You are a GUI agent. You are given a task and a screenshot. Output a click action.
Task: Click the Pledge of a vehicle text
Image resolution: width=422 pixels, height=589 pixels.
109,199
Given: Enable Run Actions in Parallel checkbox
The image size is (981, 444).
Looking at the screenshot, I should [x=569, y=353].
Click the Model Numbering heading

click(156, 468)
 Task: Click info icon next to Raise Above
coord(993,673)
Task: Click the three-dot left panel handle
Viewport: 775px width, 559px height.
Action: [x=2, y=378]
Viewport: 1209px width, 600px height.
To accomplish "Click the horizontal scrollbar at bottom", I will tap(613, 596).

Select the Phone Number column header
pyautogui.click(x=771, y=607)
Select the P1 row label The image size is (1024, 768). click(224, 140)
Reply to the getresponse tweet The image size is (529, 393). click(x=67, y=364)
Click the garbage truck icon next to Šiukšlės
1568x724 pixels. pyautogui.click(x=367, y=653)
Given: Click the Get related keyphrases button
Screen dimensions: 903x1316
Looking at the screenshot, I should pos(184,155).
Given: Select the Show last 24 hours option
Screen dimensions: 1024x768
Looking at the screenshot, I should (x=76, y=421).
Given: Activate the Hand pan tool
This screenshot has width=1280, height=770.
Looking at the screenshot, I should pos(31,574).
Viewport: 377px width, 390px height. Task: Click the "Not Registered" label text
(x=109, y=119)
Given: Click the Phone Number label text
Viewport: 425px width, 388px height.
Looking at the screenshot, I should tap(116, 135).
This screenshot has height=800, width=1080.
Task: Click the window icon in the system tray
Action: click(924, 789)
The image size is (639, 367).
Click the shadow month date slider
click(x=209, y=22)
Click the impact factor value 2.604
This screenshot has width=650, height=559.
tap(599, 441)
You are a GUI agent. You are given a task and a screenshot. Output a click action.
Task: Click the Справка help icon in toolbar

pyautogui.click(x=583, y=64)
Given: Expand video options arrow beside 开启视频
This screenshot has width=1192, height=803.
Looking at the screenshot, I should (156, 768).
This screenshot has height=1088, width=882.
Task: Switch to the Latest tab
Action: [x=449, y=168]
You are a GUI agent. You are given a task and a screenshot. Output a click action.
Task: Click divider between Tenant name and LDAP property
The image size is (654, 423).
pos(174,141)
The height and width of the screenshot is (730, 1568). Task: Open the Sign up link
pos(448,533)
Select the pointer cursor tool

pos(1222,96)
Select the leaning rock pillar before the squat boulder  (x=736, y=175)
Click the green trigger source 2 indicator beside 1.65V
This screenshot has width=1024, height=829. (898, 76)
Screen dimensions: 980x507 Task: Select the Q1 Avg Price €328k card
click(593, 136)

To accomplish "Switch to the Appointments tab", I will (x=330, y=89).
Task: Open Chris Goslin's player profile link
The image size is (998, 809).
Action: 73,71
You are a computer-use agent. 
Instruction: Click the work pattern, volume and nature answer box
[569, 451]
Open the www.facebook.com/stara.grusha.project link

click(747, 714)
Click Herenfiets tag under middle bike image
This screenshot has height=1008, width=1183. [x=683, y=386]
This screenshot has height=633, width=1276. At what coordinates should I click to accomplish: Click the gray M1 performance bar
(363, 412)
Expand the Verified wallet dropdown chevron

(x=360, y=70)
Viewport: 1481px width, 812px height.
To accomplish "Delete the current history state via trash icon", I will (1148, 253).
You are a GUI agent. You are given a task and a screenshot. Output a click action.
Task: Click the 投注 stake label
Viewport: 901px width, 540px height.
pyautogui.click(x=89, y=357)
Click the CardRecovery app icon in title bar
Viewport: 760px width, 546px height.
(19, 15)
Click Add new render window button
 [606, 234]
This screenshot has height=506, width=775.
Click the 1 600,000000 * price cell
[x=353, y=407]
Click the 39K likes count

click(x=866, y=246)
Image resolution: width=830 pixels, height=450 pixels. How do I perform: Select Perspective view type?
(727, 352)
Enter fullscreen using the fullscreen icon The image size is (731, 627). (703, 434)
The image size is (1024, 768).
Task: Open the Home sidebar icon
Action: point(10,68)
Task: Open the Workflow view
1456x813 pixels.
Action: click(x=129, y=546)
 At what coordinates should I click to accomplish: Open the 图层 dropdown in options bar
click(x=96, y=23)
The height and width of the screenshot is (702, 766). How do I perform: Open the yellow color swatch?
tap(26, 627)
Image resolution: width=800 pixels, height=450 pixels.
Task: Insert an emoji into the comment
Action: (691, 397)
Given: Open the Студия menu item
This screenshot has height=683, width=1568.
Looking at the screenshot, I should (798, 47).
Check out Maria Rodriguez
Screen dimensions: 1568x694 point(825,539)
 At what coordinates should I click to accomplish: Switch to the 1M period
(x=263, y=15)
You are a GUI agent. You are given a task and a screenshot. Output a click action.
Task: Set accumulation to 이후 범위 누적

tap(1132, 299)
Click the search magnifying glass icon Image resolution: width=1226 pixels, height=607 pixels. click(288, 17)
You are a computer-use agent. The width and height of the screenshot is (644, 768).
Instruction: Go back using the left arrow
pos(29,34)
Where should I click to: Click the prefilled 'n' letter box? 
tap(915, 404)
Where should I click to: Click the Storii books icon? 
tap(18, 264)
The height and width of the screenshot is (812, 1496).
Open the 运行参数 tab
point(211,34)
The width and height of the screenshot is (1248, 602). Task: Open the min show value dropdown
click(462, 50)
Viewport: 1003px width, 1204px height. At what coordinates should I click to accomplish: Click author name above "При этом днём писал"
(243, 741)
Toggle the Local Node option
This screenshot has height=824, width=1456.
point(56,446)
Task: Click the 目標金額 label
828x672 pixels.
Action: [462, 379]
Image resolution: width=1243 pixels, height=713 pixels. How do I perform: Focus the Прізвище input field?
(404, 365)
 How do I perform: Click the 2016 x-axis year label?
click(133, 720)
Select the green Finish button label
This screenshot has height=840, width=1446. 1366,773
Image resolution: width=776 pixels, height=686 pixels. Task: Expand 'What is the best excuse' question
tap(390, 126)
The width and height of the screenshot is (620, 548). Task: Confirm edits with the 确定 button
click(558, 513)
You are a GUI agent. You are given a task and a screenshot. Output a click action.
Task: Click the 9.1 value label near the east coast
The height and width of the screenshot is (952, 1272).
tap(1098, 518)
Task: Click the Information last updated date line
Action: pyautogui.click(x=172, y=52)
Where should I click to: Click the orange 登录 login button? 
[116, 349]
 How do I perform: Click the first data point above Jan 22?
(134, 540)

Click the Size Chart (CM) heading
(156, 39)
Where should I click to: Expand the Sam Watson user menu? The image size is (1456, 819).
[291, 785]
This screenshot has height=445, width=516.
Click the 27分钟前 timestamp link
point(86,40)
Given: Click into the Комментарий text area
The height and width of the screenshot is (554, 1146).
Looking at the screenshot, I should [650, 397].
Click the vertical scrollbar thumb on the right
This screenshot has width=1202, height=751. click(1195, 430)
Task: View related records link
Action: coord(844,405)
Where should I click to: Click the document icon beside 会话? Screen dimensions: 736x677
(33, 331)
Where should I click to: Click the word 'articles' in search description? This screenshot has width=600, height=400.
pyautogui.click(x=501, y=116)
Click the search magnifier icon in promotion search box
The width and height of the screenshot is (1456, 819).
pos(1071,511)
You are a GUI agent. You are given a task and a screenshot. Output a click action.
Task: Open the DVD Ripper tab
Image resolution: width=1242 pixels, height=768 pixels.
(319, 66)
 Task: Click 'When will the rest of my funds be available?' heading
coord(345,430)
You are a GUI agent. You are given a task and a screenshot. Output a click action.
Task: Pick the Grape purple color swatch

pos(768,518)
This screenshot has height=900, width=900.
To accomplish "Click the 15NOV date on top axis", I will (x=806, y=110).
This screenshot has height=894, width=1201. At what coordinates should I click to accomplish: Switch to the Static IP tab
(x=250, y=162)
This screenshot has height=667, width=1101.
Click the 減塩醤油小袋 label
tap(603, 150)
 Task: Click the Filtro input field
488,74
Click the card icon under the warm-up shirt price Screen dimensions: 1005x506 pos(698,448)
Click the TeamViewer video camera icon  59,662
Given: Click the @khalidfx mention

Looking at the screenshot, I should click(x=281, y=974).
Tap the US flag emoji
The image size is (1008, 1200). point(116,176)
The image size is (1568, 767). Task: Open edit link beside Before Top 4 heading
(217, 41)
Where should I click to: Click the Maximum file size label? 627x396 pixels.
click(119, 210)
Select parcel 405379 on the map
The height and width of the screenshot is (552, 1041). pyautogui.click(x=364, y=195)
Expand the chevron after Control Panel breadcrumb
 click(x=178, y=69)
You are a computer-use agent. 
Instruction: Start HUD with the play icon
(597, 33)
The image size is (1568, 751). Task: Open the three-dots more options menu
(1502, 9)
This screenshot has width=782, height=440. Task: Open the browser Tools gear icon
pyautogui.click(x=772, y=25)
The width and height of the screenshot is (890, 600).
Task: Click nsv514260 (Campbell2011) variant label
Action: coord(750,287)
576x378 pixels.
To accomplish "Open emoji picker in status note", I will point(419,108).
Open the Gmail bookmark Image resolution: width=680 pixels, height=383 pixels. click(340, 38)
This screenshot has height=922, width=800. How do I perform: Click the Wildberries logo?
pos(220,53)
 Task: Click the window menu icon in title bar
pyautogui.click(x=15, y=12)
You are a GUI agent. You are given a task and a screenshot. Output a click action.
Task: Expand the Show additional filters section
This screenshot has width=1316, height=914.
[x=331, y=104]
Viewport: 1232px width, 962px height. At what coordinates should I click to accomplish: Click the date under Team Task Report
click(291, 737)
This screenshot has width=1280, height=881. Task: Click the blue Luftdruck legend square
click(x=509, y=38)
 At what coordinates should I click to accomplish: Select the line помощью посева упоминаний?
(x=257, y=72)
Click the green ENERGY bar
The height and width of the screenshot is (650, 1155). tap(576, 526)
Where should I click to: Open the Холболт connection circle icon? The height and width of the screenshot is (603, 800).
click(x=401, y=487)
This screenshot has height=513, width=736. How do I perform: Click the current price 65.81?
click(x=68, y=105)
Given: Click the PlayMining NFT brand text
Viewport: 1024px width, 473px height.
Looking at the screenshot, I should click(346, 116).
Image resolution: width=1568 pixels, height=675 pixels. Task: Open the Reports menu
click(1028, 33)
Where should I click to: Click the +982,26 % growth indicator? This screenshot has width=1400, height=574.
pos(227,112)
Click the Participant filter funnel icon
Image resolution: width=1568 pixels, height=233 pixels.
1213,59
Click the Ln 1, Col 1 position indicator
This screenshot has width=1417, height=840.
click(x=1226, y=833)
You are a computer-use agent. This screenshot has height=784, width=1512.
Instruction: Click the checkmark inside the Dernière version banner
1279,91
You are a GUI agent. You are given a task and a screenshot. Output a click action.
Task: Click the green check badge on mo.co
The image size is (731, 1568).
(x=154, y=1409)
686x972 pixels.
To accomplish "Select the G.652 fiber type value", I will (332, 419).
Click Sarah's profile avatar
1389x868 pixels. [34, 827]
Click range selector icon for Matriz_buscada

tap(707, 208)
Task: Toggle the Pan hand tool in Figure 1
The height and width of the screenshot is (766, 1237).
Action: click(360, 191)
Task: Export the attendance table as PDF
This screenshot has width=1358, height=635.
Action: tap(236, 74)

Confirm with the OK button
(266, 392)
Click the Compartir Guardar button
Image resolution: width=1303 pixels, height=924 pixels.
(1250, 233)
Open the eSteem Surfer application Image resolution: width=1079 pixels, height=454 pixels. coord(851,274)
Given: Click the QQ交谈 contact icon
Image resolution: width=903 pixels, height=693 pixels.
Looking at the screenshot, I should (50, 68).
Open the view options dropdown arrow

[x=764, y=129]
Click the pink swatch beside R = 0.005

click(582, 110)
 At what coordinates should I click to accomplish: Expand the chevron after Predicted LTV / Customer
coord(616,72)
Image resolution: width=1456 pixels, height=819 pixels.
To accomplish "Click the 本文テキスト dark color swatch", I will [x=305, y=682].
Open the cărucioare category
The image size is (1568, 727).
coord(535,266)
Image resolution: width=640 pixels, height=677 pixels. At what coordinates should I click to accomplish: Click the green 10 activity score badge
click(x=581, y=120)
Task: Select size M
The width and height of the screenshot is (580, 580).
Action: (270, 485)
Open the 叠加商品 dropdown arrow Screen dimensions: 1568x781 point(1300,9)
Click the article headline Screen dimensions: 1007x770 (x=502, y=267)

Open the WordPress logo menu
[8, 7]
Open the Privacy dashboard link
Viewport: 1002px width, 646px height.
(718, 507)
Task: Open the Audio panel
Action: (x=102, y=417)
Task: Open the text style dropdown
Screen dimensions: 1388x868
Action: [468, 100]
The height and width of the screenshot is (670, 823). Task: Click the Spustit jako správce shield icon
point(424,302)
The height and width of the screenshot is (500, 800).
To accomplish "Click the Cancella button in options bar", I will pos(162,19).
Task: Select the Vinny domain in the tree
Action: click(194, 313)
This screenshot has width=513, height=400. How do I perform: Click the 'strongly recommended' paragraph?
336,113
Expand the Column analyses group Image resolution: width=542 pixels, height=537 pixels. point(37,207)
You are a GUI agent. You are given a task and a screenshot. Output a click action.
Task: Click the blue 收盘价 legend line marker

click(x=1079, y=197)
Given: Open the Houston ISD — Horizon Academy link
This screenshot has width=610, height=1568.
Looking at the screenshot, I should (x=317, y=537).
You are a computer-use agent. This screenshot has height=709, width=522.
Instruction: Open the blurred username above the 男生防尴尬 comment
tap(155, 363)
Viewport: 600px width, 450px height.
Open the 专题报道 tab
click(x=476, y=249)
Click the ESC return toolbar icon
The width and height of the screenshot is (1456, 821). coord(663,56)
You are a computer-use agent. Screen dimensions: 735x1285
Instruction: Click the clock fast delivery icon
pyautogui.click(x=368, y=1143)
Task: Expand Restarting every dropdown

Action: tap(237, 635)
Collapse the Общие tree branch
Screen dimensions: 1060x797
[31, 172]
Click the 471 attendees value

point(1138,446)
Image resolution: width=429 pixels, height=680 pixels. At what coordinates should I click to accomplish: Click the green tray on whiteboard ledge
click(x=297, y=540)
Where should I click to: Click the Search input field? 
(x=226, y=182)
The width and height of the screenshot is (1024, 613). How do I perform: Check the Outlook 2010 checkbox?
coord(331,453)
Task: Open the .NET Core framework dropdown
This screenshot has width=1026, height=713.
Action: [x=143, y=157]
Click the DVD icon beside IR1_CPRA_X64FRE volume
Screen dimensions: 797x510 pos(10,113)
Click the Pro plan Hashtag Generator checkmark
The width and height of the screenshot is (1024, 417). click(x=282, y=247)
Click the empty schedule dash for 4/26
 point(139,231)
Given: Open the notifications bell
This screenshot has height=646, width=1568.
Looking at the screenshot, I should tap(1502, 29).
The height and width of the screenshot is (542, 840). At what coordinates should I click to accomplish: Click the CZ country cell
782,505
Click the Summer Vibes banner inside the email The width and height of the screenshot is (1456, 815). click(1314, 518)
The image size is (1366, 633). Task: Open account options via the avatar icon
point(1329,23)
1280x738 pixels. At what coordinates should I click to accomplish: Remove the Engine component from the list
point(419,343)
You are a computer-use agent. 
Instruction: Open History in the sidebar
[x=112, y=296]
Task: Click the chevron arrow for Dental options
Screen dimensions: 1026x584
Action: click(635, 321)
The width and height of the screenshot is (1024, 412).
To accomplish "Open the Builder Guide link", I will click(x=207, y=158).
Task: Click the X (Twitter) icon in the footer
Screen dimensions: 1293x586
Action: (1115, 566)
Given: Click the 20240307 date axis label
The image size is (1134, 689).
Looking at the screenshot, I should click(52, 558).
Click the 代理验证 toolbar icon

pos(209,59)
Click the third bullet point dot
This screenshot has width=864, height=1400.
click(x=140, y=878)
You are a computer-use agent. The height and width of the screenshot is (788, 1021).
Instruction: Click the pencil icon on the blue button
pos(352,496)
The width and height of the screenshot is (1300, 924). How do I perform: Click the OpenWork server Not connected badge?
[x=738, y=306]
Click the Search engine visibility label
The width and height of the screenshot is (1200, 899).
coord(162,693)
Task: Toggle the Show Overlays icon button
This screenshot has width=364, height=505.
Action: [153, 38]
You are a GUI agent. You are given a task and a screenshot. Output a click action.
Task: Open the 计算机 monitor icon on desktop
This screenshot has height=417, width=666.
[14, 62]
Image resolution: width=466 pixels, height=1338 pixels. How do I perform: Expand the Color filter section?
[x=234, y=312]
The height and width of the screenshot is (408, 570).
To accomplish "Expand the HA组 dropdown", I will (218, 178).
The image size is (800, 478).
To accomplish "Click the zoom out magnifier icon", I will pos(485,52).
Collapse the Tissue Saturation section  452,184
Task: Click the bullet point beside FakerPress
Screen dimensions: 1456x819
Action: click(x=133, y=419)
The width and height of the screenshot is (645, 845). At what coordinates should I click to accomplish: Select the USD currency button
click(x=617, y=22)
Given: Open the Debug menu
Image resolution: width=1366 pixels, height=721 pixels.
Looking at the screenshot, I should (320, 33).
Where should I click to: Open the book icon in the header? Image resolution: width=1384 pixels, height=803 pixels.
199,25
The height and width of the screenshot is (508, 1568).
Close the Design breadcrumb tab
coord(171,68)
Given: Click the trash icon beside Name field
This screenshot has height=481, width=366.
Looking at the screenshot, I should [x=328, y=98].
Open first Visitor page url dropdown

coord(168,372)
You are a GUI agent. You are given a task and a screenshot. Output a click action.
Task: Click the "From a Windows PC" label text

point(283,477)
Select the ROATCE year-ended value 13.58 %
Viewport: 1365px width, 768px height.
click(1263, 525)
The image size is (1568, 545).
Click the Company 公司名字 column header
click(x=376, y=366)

### Directions for this task:
Restate word for word the entries above, starting at the line with "Select parcel 405379 on the map" and ending at the line with "Given: Click the PlayMining NFT brand text", inclusive, and no others.

### Answer to the problem:
Select parcel 405379 on the map
The height and width of the screenshot is (552, 1041). pyautogui.click(x=364, y=195)
Expand the chevron after Control Panel breadcrumb
 click(x=178, y=69)
You are a computer-use agent. 
Instruction: Start HUD with the play icon
(597, 33)
The image size is (1568, 751). Task: Open the three-dots more options menu
(1502, 9)
This screenshot has width=782, height=440. Task: Open the browser Tools gear icon
pyautogui.click(x=772, y=25)
The width and height of the screenshot is (890, 600).
Task: Click nsv514260 (Campbell2011) variant label
Action: coord(750,287)
576x378 pixels.
To accomplish "Open emoji picker in status note", I will point(419,108).
Open the Gmail bookmark Image resolution: width=680 pixels, height=383 pixels. click(340, 38)
This screenshot has height=922, width=800. How do I perform: Click the Wildberries logo?
pos(220,53)
 Task: Click the window menu icon in title bar
pyautogui.click(x=15, y=12)
You are a GUI agent. You are given a task and a screenshot. Output a click action.
Task: Expand the Show additional filters section
This screenshot has width=1316, height=914.
[x=331, y=104]
Viewport: 1232px width, 962px height. At what coordinates should I click to accomplish: Click the date under Team Task Report
click(291, 737)
This screenshot has width=1280, height=881. Task: Click the blue Luftdruck legend square
click(x=509, y=38)
 At what coordinates should I click to accomplish: Select the line помощью посева упоминаний?
(x=257, y=72)
Click the green ENERGY bar
The height and width of the screenshot is (650, 1155). tap(576, 526)
Where should I click to: Open the Холболт connection circle icon? The height and width of the screenshot is (603, 800).
click(x=401, y=487)
This screenshot has height=513, width=736. How do I perform: Click the current price 65.81?
click(x=68, y=105)
Given: Click the PlayMining NFT brand text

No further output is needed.